"Those who do not forget the past are the masters of the future" Sima Qian, Historian, 1st century BCE
Dragon Bones is a masterly and insightful exploration of ritual, myth and oracles in Shang Period China (16th-11th century BCE). Combining wide-ranging scholarship with pragmatic practicality, the author shines a light on one of the most obscure and least-known areas of ritual practice in the ancient world, demonstrating its value and connection to the development of magical practices in China over a period of many centuries.
Combining historical accounts, myths, practical meditation and the oracle bone inscriptions themselves, Dragon Bones elucidates an arcane system of divination and offers its wisdom to the modern world. To provide a relevant context for the dragon bone oracle, the reader is guided through a wealth of material by Chinese philosophers including Kongzi (Confucius) and Laozi, exploring philosophies such as Daoism and its cosmology.
The offerings, sacrifices and rituals which form the mystical matrix from which Chinese magic developed are considered with an elegant perspective which explores both the practices and their use and relevance, considering their development from early shamanic practices into more stylised forms of social and cultural ceremonies which contributed to the evolution of formal rites to serve communities.

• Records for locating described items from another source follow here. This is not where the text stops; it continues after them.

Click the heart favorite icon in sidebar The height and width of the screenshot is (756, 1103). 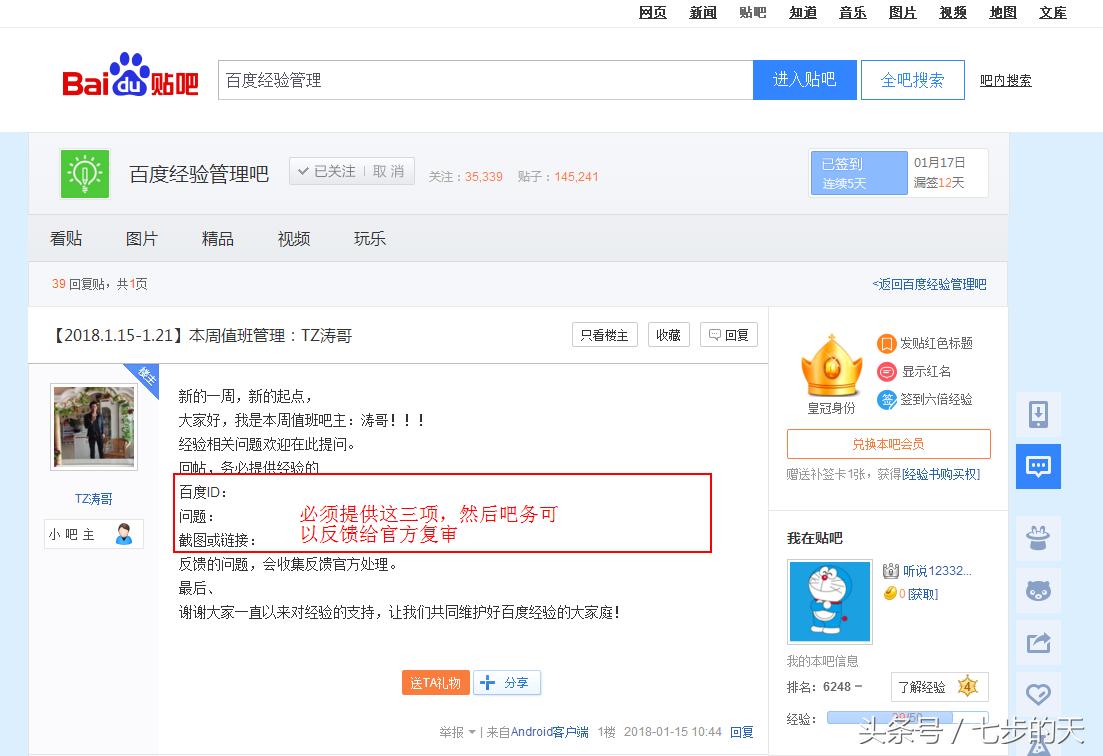[1038, 692]
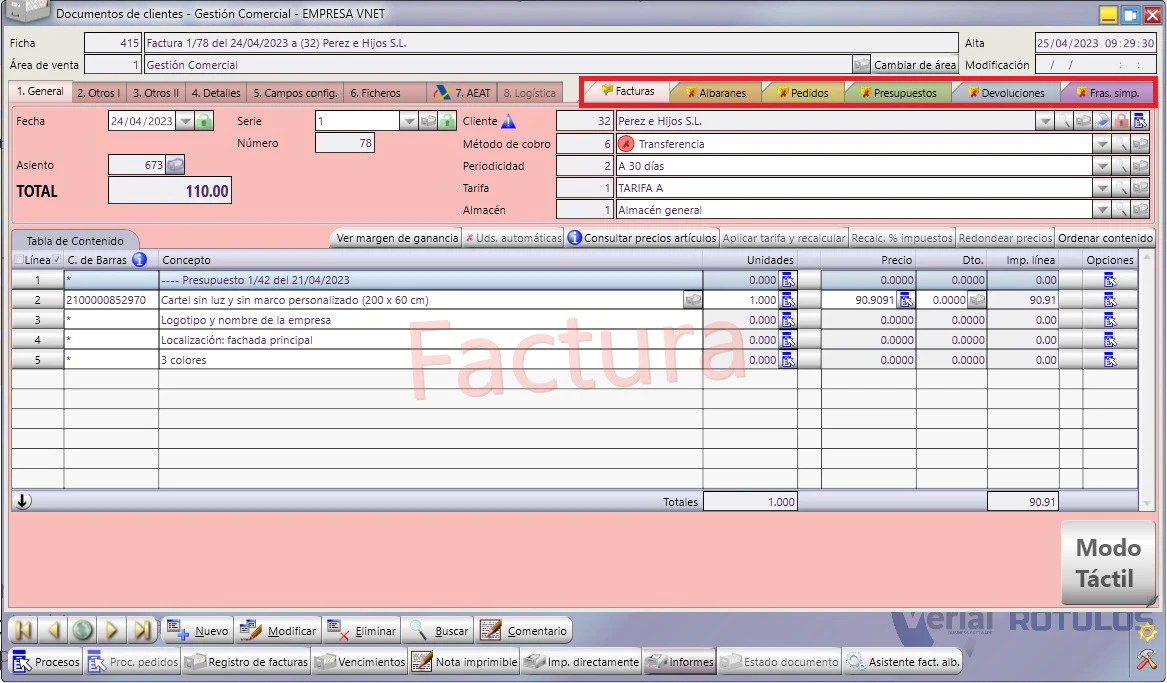Open the options icon on line 2

coord(1110,300)
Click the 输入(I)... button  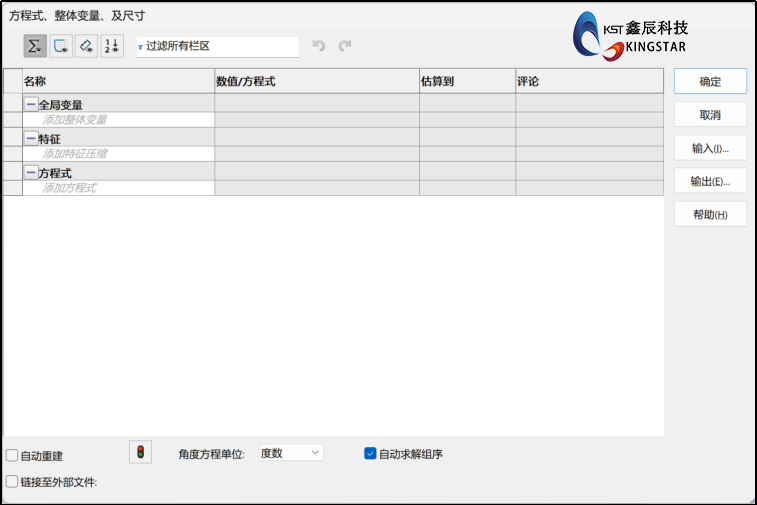(x=710, y=148)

As well as its detailed discussion of the historical and mythical figures, gods, spirits, ancestors, mountains, rivers, animals, types of weather and implements which provide the context and provenance of the development of the dragon bone oracle, Dragon Bones includes a dictionary of over three thousand inscriptions, the most comprehensive of its kind created. As the earliest recorded Chinese texts, the dragon bones reveal unique glimpses of a period where history and myth merge, shaped by philosophy, political power and magic, and whose lessons are as relevant today as they have ever been.